___ Records to process

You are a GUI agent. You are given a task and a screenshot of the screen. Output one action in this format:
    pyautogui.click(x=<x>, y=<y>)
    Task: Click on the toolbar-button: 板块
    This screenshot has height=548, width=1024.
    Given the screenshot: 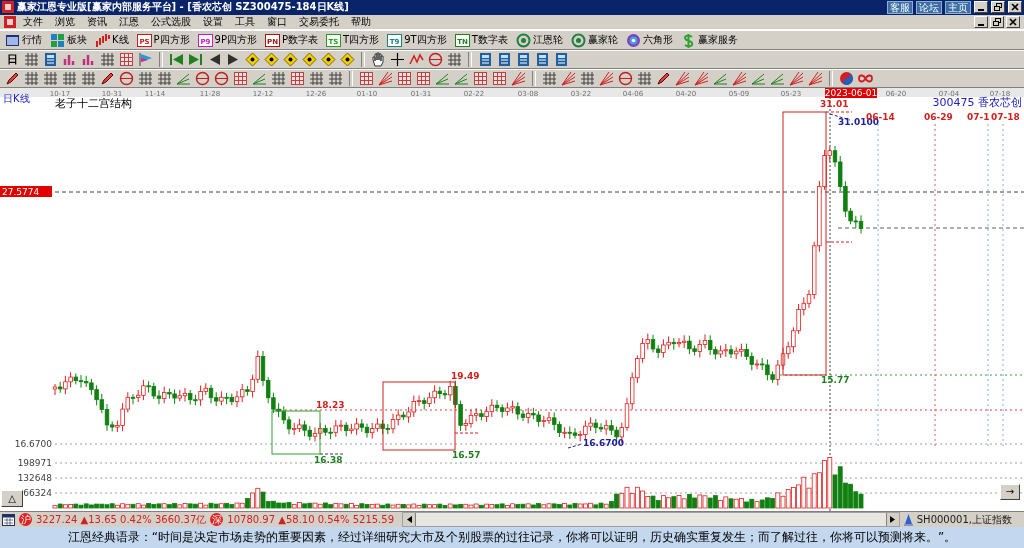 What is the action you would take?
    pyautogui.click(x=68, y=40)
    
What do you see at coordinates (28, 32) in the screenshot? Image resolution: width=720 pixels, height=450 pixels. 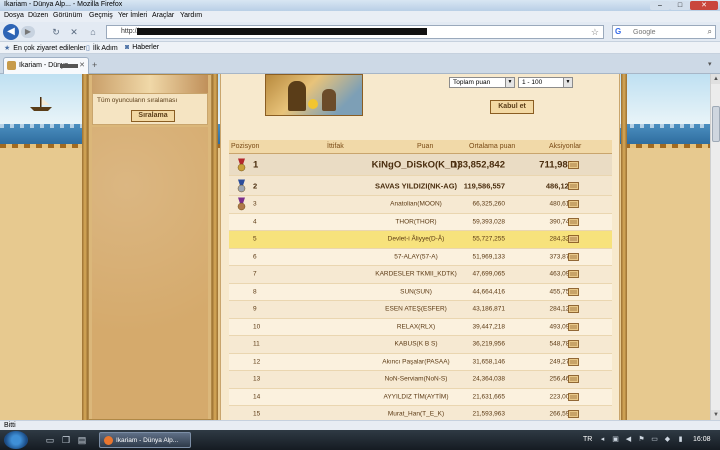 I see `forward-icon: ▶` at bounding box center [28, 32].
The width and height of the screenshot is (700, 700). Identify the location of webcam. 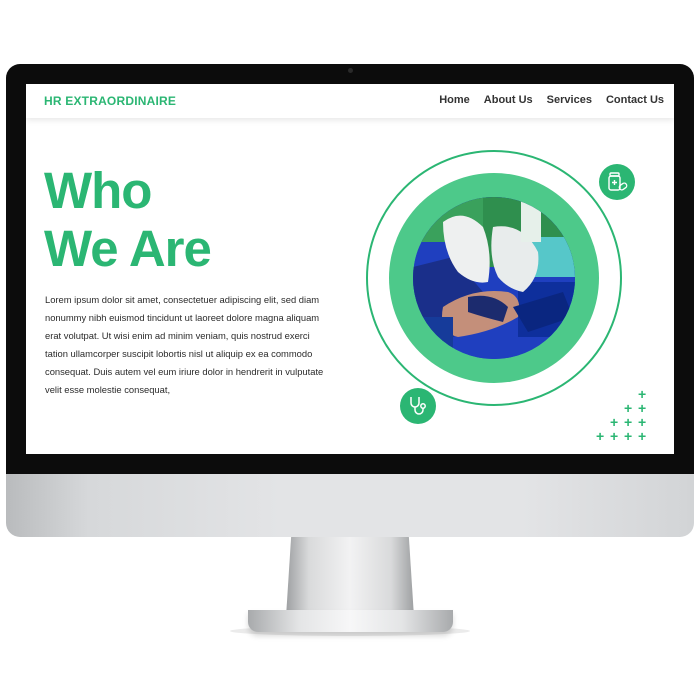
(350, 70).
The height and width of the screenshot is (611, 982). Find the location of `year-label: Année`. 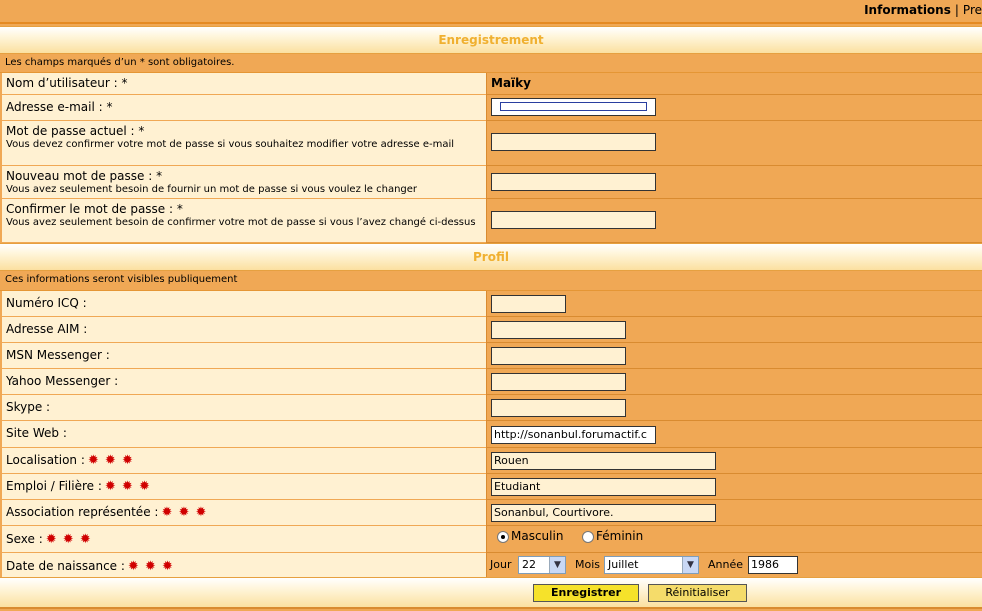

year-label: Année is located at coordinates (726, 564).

______

> Problem to solve: Would you lay out everything from the line containing "The height and" down to the last of the lines above as a numbered list, dropping blank lines and leaving the pictures out?

> Your solution:
1. The height and width of the screenshot is (611, 982). Find the location of `year-label: Année`. 
2. year-label: Année is located at coordinates (726, 564).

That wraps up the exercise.